**Given data:**
§
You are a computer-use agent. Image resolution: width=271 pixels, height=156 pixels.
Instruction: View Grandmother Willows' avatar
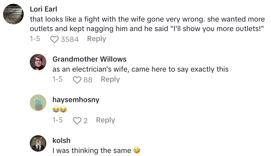point(38,62)
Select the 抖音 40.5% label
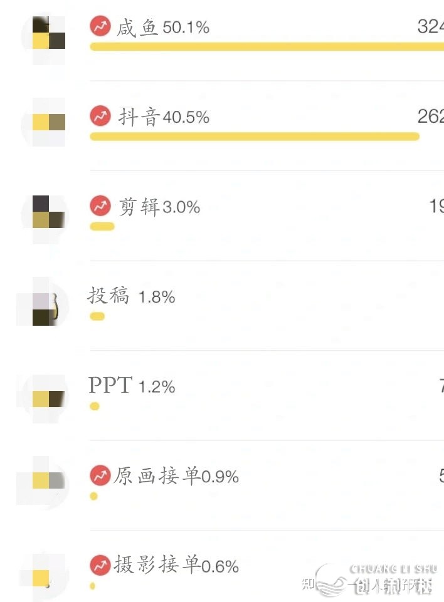This screenshot has height=602, width=444. (164, 117)
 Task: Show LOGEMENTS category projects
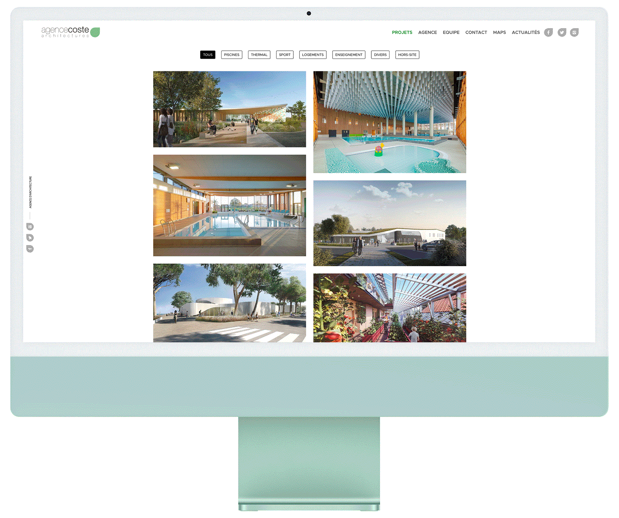point(313,55)
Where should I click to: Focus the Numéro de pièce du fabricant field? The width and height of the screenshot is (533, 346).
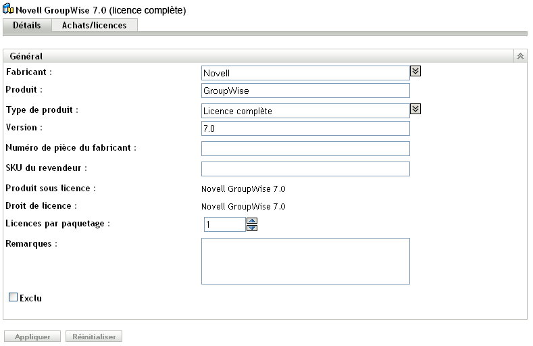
§
**Task directions:** Return the text lines of all four items above word for word and in their original order, leaving out the pictures.

**Result for this task:**
You are a computer-use agent. Image resolution: width=271 pixels, height=156 pixels.
Instruction: View Grandmother Willows' avatar
point(38,62)
Select the 抖音 40.5% label
This screenshot has height=602, width=444. (164, 117)
 Task: Show LOGEMENTS category projects
point(313,55)
Where should I click to: Focus the Numéro de pièce du fabricant field? The width and height of the screenshot is (533, 346).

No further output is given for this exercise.